Problem
After the initial Terraform Enterprise (TFE) Flexible Deployment Options (FDO) deployment on Kubernetes, a number of Readiness probe failed
warnings are displayed in the logs.
Example:
Warning Unhealthy Pod/terraform-enterprise-xxxxxxxxxx-xxxxx Readiness probe failed: Get "http://xx.xxx.x.x:8080/_health_check": dial tcp xx.xxx.x.x:8080: connect: connection refused
Warning Unhealthy Pod/terraform-enterprise-xxxxxxxxxx-xxxxx Readiness probe failed: HTTP probe failed with statuscode: 502
Warning Unhealthy Pod/terraform-enterprise-xxxxxxxxxx-xxxxx Readiness probe failed: Get "http://xx.xxx.x.x:8080/_health_check": context deadline exceeded (Client.Timeout exceeded while awaiting headers)

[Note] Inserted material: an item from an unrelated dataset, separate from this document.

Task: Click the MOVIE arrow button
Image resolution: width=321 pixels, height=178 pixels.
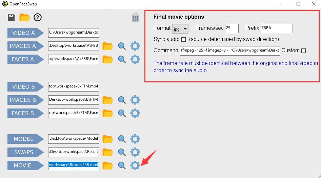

Apart from that, everything else seems to be working properly - the Container is in Running
state, UI is loading fine, it's possible to execute Terraform runs, etc.
Cause
Since the health_check
process starts earlier than the TFE FDO application itself, it is expected to see these Warnings.
For instance, PID1
in the TFE FDO container there is supervisorctl
process that manages all the other processes, so the container will appear in the Running
state minutes before the actual application processes are ready to transact.
Solution
For a sanity check, you can execute the following commands to confirm that OK
response is being received:
# Using FQDN
kubectl exec -t -n <NAMESPACE> <POD_NAME> -- curl -s https://FQDN/_health_check
# Using Localhost
kubectl exec -t -n <NAMESPACE> <POD_NAME> -- curl -s http://127.0.0.1:8080/_health_check
Also, these Warnings will disappear from the output of kubectl events -n <NAMESPACE>
and kubectl describe pod <POD_NAME -n <NAMESPACE>
after a few hours.
Outcome
TFE FDO is in a fully operational state